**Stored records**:
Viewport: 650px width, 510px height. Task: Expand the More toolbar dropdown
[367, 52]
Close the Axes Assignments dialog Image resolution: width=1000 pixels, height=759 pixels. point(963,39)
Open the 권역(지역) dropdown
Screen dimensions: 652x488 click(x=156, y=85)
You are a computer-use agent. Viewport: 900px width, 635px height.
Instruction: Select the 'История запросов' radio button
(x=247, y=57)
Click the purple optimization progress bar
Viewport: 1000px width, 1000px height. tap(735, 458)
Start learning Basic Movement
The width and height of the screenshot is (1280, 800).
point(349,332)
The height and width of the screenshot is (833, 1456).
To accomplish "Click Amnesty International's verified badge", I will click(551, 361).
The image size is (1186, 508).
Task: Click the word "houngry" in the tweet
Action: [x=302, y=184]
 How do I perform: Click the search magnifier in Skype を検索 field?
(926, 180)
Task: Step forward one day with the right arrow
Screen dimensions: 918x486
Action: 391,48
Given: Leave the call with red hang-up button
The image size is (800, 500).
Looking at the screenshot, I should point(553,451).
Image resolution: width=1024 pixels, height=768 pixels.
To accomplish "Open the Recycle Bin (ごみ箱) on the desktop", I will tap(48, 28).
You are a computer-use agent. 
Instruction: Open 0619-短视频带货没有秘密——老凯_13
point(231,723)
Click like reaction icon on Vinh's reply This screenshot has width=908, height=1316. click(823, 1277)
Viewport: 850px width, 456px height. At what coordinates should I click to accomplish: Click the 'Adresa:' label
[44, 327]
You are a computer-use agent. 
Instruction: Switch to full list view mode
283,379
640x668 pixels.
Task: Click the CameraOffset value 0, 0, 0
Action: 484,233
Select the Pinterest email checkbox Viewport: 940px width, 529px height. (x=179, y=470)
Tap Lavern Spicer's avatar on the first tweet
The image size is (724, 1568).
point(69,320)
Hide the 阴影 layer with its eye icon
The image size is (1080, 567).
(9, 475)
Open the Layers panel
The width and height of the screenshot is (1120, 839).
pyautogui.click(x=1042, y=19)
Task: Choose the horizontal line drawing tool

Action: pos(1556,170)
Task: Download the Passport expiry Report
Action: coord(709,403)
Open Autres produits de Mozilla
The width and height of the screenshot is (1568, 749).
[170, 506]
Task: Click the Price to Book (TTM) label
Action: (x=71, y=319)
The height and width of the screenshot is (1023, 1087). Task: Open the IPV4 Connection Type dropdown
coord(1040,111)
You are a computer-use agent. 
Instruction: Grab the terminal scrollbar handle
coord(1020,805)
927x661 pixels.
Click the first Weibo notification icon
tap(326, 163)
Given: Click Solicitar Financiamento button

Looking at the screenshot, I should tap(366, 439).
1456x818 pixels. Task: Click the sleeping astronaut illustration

**Problem**: Find every line above that contains the word "with", and return each one.

**Task response**:
Task: Step forward one day with the right arrow
Given: Leave the call with red hang-up button
Hide the 阴影 layer with its eye icon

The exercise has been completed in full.